Extracted data entries
* * *
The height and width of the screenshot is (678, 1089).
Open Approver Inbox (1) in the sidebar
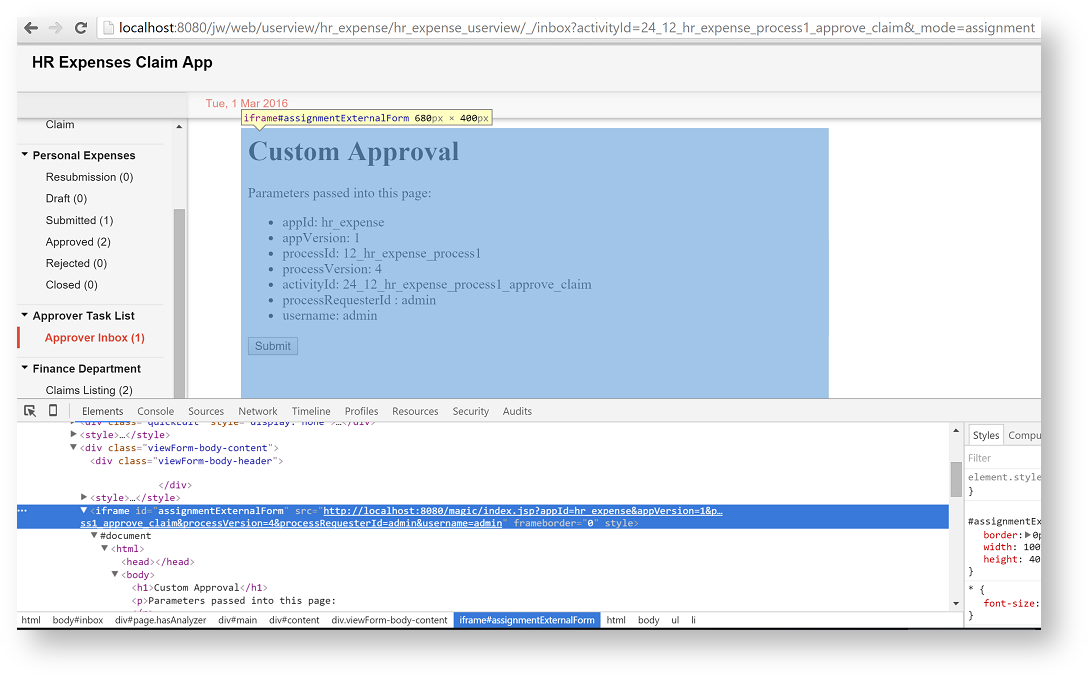[94, 338]
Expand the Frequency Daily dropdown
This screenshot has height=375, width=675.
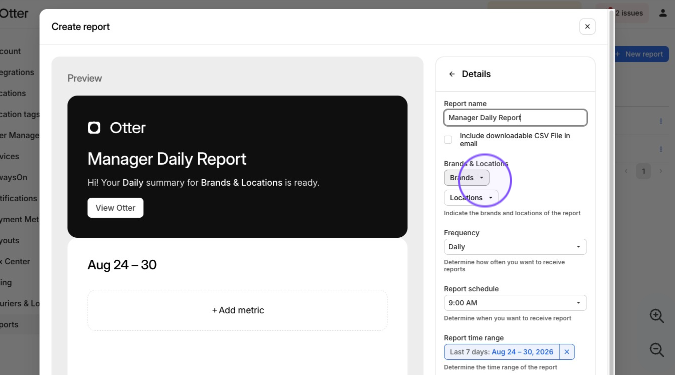(x=515, y=247)
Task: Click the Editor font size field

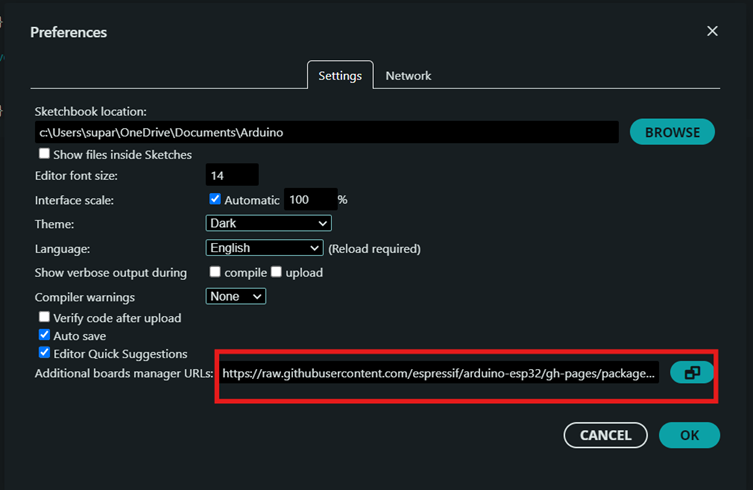Action: coord(232,175)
* * *
• **What is needed**:
Would you transcribe, exactly and only, the lines from the one that contains "This screenshot has height=375, width=675." through the last line of the data above, without any pictures?

• **Result of the exercise**:
This screenshot has height=375, width=675.
(x=515, y=247)
Task: Click the Editor font size field

Action: coord(232,175)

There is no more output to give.